Никто не имел права в таком тоне говорить со Смотрителем, но удержаться сил не было. Тоже мне, нашёлся утешитель. Что ты думаешь, читать ему религиозные книги, вытирать сопли?
Но реальность оказалась намного хуже того, что предположил Соловей.
– То есть ты считаешь, что если я седой и морщинистый, то не могу уже и дать никому утешения? Ошибаешься, старый каторжник ещё о-го-го! А если совсем иссякнут силы, то есть у меня одна чудодейственная настойка, рецепт подсказали в борделе… Не бойся за судьбу мальчика. Он будет ни в чём не знать нужды, я позабочусь.
Соловей не хотел верить, что Смотритель говорит всерьёз. Это же сделать из ни в чём не повинного паренька… Даже произносить противно. Там дно, с которого, по Кодексу Каторжанина, нет пути наверх. После такого человеку не подают руки и не принимают ничего из его рук.
Смотритель заметил перемену в лице Соловья.
– Ни плевков, ни пинков он не получит. Я на ножи поставлю любого, кто обидит птенчика. И вообще, в мире не одни каторжане живут. Я не век буду его утешать, когда-нибудь он покинет меня, станет жить крестьянином или учиться ремеслу… никто даже не спросит, кем он был в мире каторжников.

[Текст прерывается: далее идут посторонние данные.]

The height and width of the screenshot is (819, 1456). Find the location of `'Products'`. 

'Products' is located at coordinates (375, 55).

Соловей в страхе попятился от Смотрителя.
– Да как вы… это же мерзость!!!
Смотритель засмеялся.
– Сразу видно, каторжанин, который не сидел на каторге. Всем поначалу мерзко, сынок, пока двадцать лет у судьи не схлопочешь. А потом уже на воле не можешь отказаться. Втягиваешься. Благодарю за ценные сведения, Соловей. А теперь ступай, у меня время вечерней молитвы за успехи ночной армии.
Соловей выскочил на улицу как ошпаренный.

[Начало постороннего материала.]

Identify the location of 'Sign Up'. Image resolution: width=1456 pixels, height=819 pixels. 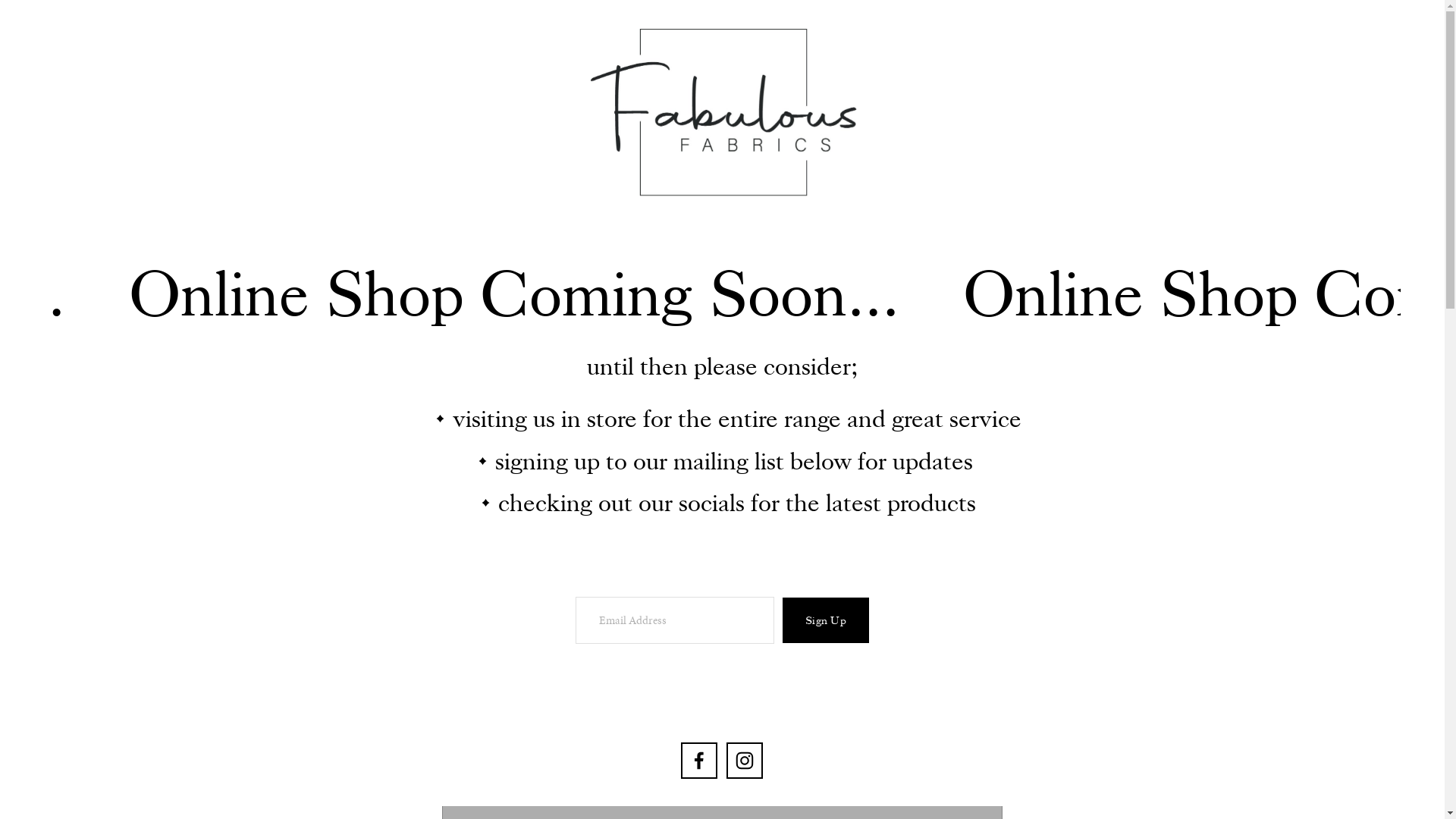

Он, в отличие от Смотрителя, никогда не читал священных книг, не знал толком ни одной молитвы, но всегда знал меру в плохих делах. Чувствовал нутром, что такая мера обязана быть. Укради, но не у сиротки, обмани, но не бедняка. Не трогай стариков, не обижай женщин. Цени дружбу и хорошее отношение.
И самое страшное. Это по его вине девчонку ждёт кошмарная участь. А теперь ещё и её брат вместо каменоломен отправится в каморку Смотрителя Бия. Смотритель Бий будет настаивать на своей доле, и атаманы с радостью отдадут ему подростка.

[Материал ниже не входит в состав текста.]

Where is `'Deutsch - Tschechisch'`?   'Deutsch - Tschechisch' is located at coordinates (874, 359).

Соловей вдруг вспомнил, как матушка наказывала его за первые кражи и приговаривала: коготок завяз, всей птичке пропасть. Когда Соловей спросил, в чём смысл, матушка поведала, что грехи, они тянут к себе один другой. Вот ты взял грех, когда украл. А дальше второй, матери соврал. А дальше третий, товарища подставил, чтоб самого не наказывали.
А всех хуже, ещё говаривала матушка, когда человек набрал на свою душу столько грехов, что Небо от него отворачивается. Тогда нет ему спасения, сколько ни раскаивайся. Даже когда пытаешься сделать доброе и хорошее, всё в итоге злым и ужасным обернётся.
Слова матушки оказались пророческими. Гнал коней, чтоб спасти старика и девочку, а кончилось тем, что погубил и мальчика. Куда ни кинь, всюду клин.
Соловей пытался понять, где же взял на себя грех, который последняя капля, после чего Свет внутри гаснет, но не мог. И тогда он зашёл в храм. Впервые в жизни своими ногами, а не под руку с матушкой.
Долго стоял на коленях перед алтарём Света и сумбурно шептал просьбы о помощи. Просил знака, просил совета. Но пустота в сердце. Словно и вправду Свет для него погас.
Подавленный, разбитый, Соловей вышел из храма и стал искать кабак.
Ему хотелось умереть, поэтому он собирался напиться.

 

Когда смерть собирает свою жатву в таких пустынных местах, как пространства перед трущобами, лишь псы и вороны завершают её работу. Если занесёт приличного горожанина – в страхе повернёт назад, если увидит нищий или боец ночной армии – подойдет лишь обобрать покой-ников.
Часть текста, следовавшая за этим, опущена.